È sempre più evidente che la società dell’informazione pervade la trama nervosa del mondo.
La carta stampata è in crisi profonda, la televisione generalista regge negli ascolti ma perde via via ogni identità avvolta da trash e talk, il lavoro è dominato dal precariato che spesso è puro schiavismo.
Domina la rete, con logiche e paradigmi lontanissimi dallo spirito iniziale: da regno delle libertà è divenuta ormai preda di pochi potentissimi oligarchi. Gli Over The Top (da Google, ad Apple, a Facebook, ad Amazon, a Twitter, a Microsoft, a Tik Tok) sono vere e proprie meta-nazioni, con fatturati più grandi di un medio Paese benestante. E non è definito, ancora, il tema della tassazione delle Big Tech.
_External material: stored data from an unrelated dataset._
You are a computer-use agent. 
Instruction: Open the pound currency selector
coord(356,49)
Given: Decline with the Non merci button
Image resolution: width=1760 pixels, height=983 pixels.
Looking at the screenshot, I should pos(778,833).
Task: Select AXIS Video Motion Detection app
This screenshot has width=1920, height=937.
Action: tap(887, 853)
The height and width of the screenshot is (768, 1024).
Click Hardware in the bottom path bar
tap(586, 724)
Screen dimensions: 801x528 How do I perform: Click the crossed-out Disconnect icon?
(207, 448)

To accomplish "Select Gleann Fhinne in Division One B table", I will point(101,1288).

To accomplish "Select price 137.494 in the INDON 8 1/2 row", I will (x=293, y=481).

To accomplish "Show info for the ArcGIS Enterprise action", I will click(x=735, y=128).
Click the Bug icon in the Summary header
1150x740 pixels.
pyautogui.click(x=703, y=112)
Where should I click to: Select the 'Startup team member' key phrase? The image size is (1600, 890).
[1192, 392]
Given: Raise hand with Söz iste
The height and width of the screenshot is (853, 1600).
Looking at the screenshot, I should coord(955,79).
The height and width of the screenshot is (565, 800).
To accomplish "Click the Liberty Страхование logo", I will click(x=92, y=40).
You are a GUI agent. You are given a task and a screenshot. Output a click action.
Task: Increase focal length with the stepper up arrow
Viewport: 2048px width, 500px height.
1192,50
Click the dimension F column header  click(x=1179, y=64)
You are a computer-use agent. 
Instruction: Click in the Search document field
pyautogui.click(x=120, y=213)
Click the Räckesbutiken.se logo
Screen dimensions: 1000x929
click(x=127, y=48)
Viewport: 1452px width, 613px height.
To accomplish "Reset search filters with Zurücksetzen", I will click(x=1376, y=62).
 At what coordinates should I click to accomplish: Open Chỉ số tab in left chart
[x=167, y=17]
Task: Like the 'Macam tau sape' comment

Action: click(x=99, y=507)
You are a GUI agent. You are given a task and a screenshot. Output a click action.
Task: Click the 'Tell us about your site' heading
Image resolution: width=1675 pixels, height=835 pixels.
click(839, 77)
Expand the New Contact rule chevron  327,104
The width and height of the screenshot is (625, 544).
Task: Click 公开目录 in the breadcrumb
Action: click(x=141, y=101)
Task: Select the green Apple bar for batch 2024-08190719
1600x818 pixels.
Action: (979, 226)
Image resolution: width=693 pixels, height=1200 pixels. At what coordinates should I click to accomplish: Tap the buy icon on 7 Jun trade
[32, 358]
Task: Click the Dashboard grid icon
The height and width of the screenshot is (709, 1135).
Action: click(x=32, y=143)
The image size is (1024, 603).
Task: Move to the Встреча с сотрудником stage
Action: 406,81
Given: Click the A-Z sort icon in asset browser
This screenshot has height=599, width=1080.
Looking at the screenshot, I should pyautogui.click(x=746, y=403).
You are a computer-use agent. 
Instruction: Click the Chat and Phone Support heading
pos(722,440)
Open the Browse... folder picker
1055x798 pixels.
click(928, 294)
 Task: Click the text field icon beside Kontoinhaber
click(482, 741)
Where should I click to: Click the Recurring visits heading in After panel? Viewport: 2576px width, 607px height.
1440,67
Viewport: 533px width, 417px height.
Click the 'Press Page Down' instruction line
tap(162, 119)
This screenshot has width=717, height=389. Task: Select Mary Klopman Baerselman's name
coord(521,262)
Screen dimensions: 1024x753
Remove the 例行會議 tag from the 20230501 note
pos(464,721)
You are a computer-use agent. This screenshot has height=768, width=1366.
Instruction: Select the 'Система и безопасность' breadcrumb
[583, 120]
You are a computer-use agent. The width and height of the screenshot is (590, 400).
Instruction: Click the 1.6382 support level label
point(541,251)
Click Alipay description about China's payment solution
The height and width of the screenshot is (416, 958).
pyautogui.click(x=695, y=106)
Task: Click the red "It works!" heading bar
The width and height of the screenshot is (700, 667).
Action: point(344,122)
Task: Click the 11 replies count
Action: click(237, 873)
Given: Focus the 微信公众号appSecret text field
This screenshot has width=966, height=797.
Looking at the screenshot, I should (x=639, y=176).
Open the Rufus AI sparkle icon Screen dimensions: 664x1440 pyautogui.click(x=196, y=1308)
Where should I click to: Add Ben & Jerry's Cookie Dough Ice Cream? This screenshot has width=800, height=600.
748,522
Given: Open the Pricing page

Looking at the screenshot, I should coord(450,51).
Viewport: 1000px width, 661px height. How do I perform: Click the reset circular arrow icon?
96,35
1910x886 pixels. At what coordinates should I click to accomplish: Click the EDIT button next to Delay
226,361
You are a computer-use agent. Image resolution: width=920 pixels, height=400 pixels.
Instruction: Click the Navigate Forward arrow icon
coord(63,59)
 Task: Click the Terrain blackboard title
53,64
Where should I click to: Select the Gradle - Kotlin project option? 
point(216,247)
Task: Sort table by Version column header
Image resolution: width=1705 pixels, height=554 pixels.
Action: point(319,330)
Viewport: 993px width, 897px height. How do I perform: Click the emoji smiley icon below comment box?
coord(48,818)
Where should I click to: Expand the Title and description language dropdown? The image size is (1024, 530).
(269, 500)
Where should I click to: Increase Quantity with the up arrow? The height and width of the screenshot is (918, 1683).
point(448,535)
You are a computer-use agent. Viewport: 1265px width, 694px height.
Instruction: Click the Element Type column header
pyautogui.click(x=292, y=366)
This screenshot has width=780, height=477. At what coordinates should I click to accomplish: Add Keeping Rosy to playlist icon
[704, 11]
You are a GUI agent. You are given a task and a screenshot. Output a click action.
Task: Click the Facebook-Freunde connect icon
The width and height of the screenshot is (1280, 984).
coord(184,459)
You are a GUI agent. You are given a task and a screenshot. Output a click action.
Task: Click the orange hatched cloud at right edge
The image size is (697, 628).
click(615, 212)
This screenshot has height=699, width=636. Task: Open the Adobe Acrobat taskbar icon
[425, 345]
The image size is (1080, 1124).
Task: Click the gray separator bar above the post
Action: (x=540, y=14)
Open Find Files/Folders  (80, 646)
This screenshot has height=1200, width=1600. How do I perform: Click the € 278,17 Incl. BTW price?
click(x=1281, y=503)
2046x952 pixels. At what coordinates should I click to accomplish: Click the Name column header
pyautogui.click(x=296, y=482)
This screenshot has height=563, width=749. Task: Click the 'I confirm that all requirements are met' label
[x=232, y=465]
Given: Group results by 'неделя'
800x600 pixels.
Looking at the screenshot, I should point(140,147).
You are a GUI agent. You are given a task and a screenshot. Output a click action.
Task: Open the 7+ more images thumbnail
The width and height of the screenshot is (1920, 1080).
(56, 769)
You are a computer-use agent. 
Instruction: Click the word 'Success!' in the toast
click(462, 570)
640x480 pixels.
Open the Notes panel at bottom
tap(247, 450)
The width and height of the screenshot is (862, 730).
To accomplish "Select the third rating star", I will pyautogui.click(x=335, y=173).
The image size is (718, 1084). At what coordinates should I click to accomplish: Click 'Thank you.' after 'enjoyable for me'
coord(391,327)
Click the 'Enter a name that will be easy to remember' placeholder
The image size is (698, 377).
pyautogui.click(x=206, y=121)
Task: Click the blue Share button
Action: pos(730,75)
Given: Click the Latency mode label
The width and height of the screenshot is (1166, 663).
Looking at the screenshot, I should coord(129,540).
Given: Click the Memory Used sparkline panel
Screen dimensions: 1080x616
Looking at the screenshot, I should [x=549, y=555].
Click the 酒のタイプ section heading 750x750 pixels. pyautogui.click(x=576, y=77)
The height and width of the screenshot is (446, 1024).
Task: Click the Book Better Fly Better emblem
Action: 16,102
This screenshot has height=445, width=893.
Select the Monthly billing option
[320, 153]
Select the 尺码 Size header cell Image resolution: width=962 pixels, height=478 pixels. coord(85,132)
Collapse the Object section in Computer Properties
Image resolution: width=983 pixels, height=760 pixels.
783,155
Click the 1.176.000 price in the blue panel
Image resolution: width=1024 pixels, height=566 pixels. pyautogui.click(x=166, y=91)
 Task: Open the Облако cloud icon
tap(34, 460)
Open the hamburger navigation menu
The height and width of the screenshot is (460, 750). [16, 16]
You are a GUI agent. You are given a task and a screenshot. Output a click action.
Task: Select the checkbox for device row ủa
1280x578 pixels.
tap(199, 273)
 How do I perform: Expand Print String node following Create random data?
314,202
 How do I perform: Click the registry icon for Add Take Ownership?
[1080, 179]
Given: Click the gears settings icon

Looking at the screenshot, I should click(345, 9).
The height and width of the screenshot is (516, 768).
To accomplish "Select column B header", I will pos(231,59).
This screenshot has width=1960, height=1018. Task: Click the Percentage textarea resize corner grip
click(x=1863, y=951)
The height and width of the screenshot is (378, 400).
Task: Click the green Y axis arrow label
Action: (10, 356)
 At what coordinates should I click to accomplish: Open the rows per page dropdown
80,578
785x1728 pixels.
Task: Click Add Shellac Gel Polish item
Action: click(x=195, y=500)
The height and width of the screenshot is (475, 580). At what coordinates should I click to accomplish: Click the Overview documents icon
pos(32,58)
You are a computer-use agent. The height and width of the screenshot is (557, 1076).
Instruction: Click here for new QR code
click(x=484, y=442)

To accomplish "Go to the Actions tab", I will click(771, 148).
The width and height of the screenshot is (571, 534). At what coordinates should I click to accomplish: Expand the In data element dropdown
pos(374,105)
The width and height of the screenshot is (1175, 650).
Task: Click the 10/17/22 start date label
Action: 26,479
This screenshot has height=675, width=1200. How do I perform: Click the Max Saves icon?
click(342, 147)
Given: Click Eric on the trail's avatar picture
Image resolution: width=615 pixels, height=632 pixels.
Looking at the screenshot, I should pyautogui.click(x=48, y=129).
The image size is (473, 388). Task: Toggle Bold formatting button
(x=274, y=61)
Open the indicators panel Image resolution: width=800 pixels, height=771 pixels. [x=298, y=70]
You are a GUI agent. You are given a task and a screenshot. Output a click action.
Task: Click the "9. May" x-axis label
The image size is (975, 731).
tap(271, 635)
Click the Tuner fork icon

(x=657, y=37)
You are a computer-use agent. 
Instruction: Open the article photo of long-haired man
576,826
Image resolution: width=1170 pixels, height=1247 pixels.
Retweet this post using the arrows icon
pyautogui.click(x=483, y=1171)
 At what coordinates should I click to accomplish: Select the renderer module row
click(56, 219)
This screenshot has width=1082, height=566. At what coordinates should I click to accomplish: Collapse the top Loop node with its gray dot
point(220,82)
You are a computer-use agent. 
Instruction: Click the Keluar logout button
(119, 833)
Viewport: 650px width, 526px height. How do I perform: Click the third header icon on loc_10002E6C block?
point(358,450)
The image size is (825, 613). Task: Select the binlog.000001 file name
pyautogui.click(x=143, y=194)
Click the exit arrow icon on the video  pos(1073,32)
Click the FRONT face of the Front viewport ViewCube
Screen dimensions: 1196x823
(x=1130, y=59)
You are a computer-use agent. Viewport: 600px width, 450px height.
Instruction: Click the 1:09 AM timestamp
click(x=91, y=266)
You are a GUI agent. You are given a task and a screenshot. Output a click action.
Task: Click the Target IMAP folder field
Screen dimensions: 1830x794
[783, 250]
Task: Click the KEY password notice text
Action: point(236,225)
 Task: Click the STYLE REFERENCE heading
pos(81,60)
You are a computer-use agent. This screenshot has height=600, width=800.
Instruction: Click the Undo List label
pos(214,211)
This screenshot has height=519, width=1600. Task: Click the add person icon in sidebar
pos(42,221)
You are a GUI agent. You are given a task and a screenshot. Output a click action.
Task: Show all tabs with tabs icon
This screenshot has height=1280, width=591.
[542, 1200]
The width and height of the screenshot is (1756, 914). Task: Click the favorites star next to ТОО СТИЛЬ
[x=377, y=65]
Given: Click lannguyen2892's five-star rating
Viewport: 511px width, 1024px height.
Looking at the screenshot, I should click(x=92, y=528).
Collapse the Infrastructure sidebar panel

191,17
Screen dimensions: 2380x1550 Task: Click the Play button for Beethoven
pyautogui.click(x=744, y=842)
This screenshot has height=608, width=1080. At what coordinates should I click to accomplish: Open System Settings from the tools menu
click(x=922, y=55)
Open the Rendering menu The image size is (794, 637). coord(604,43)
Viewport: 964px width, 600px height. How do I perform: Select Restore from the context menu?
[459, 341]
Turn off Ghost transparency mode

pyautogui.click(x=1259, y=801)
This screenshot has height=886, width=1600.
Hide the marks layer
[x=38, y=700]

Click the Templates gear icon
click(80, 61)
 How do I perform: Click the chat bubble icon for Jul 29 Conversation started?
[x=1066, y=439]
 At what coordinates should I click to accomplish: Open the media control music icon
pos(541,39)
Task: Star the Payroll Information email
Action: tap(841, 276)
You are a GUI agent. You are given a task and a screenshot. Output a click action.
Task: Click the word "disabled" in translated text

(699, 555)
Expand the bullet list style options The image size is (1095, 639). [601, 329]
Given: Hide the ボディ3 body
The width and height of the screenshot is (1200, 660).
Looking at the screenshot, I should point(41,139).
Esiste sempre, poi, lo scandalo accantonato con dolo del conflitto di interessi, di cui neppure si parla. Eppure Berlusconi ce lo fa ricordare in ogni momento.
Lo stesso avvento del digitale, salutato come una divinità pagana nel Pnrr, è irto di ostacoli e di scelte fatte a metà. Nel rapporto europeo DESI (Digital Economy and Society Index), ad esempio, se l’Italia è un po’ risalita (ora al 18° posto su 27) nella valutazione complessiva, rimaniamo la maglia nera quanto a culture digitali.
Viene rimosso, non per caso, ogni riferimento al 5G e all’inquinamento elettromagnetico. Servono misure di cautela a tutela della salute e dell’ambiente maggiori e non minori di quelle di oggi. Forse è arrivato il momento di costruire, dunque, un’alternativa “ecodigitale”. Il digitale è, per di più, un attore enorme del consumo di energia.
Non c’è una vera e propria linea strategica sulla banda larga e ultralarga, dove siamo indietro e soprattutto fermi per l’incertezza sulla eventuale unicità della rete. Da quest’ultima vicenda discende la questione di Tim-Telecom: l’evocato spezzatino (non certamente risolto dal neo-statalismo di FdI) mette a rischio 40mila lavoratori, con un indotto che arriva a 100mila addetti.
Vi è, anche, il nodo cruciale dei dati personali: va riaffermato il principio dell’appartenenza delle identità digitali alle persone e non ai padroni di Internet. Altrimenti, i casi come Cambridge Analytica incombono. Ugualmente è da riaffermare la negoziabilità degli algoritmi, che non possono essere una sorta di inconoscibile latinorum.
E poi alcune tematiche rimangono irrisolte: dal freno alle querele temerarie alla riforma moderna del servizio pubblico radiotv.
Sulla Rai, nel 2015 presentai insieme a Giuseppe Civati – grazie ad un testo predisposto con lungimiranza da MoveOn – una proposta di legge completamente opposta a quello che volle l’allora presidente del consiglio Renzi, che impose il ritorno dell’azienda pubblica sotto l’egida del governo, mentre noi immaginammo di svincolare da indebite ingerenze un apparato che rappresenta un bene comune. Infatti, il testo si intitolava non a caso “La Rai dei cittadini”, con il coinvolgimento nella gestione di ampi settori della società civile attraverso una Fondazione indipendente cui far transitare le azioni oggi in capo al ministero dell’Economia. Ora chiediamo il rispetto del pluralismo e certezza nelle risorse, evitando di affidare – come chiede la Lega- il canone di abbonamento alle Regioni. Si creerebbe un pasticcio e si aprirebbe per tale via la strada della privatizzazione. Un servizio pubblico differenziato e non egualitario.
In sintesi, dobbiamo riprendere il capitolo dei media e del digitale, che purtroppo è sceso nella bassa classifica delle priorità. Mentre l’Italia è piombata dal 41° al 58° posto nella classifica per il tasso di libertà di informazione stilata dal World Press Freedom Index.
Ultima, e non certo ultima, la storia di Assange: il giornalista fondatore di WikiLeaks rischia in queste settimane di essere estradato negli Usa, dove pendono su di lui – per una legge sullo spionaggio del 1917- 175 anni di carcere. E la sua eventuale condanna (“colpevole” di avere scritto sui crimini di guerra in Iraq e in Afghanistan, nonché sugli orrori di Guantanamo) sarebbe un colpo ferale al diritto di cronaca e un chiarissimo avvertimento per coloro che non si vogliono piegare al silenzio imposto dai poteri sui misfatti.
Ecco perché non ci vogliamo arrendere. È il momento di resistere e di costruire un’alternativa ecodigitale, una Rai dei cittadini, un altro Villaggio globale possibile.